From the early years in elementary school to the later years of college, writing was always painless to me. There was something about the process that seemed natural, as if my hands wrote down exactly what my brain was thinking without any interference. I remember when I was young how I used to write in my free time, always creating newsletters for our family store, or writing letters to my parents when upset rather than verbalizing it. Now as I grow older, I write quick thoughts and journal insights into my life. It has always been a good escape route, and required little to no effort when my topic was a "heart and mind topic."
However, in high school when we wrote about specific topics of little to no interest to me, or in college when we wrote the same response to something four different ways, I cringed. I would stall until the last minute, and then write such six page papers in an hour or less. I never drafted my work, and only revised once the paper was complete. My writing grades were always stellar despite my quick work and ill-advised process. During college years, my roommates would spend hours upon hours writing papers that I would write in forty minutes. They would mull it over for days, often calling on me to help them formulate thoughts into words. I remember sitting there frustrated that they had no idea what to say and no idea on how to create a stimulating sentence. I felt their writing lacked entertainment and substance and was amazed at the different level of writers among my classmates. I was unaware of their mental block as writers and had to remind myself of their skills in other academic areas that far surpassed my own.
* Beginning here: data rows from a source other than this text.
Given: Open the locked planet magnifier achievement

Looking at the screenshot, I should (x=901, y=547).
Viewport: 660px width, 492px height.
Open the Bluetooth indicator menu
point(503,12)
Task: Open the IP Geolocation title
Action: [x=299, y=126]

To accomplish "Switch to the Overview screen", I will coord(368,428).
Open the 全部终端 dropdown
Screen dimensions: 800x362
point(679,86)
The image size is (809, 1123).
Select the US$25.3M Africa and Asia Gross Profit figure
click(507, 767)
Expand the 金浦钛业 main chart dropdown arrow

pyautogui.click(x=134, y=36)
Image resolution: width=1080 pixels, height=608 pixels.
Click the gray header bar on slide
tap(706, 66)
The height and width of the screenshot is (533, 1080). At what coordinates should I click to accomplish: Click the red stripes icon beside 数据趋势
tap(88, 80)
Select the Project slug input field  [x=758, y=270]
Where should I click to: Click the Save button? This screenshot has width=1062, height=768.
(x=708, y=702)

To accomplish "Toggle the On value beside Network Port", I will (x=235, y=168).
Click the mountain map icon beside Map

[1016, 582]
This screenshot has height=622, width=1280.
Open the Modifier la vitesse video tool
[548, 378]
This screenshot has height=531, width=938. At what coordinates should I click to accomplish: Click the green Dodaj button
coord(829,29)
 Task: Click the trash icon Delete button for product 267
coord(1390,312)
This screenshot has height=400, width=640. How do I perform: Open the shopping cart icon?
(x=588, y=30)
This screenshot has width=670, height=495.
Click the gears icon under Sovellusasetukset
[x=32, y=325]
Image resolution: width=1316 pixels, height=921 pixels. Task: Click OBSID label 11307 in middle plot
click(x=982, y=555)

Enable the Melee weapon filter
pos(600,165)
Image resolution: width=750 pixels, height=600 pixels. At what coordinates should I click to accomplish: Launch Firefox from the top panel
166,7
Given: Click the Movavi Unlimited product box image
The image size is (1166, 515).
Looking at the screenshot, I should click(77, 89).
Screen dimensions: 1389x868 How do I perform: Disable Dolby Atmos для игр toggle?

I enjoy writing very much considering the act of it caused me no time lost, and no sleepless nights before papers were due. However, as college years were filled with mindless writing tasks that never developed me as a writer, I decided to keep a journal about certain times in my life. I felt that during hard times in my life it was a perfect way to draft a "novel" or memoir of such times, and allowed me to use my power with words to track it all down.
I began my little project right after my last grandparent passed away. I remember beginning to write the fun memories and little fun facts of my family tree. It was interactive and happy; yet spoke intimate details of my feelings at the time. Despite writing coming easy to me, my writing process at this time had many faults. As I began to write, the process in which I confided in, failed me. I wrote and re wrote and deleted and reworked my story as if it for the first time was not matching what I was thinking. For the first time in years, my writing became forced. I began to understand writers block and eventually just stopped starring at it.
Looking back now, after years of rereading the same piece of my story, I realize that my writing was one huge thought. I literally took everything about one time in my life and jammed it together in one "chapter." It was at this time that I, as a writer, saw the process I had learned so many years earlier. I broke up my thoughts and focused on one smaller step at a time. I looked at my word choice and sentence structure. I began to draft with bullets to keep me focused and distinguish between where one thought should end and another story should start. I found myself with a new chapter and a new confidence in my writing. The natural part eventually came back to me and I began to write in this journal again. Having forgotten the elements of what makes a writer, I spent years skipping by with what I wrote. I realized that for years even though my writing came easy and it was enjoyable, it didn’t make me a good writer.
As a teacher, and still a student, I found the importance of such writing tricks in the writing process. I found myself using every skill that I taught in my writing workshops during student teaching and applied them. I found myself not only to be a teacher of writing, but a practicing writer finding uses for the exact things that I taught. I discovered that it is this realization when we truly become writers, when we actively write, and despite the roadblocks and unknown territory we write ourselves into something greater.
As I revised throughout my second draft, I found myself tackling two bigger ideas rather than one smaller one. I found myself getting sidetracked just as easily as our students to. I reworked certain sentences to times in my writing that connected. I had to break down my story and summarize it in a way that a reader could now understand without knowing exactly what was in my head.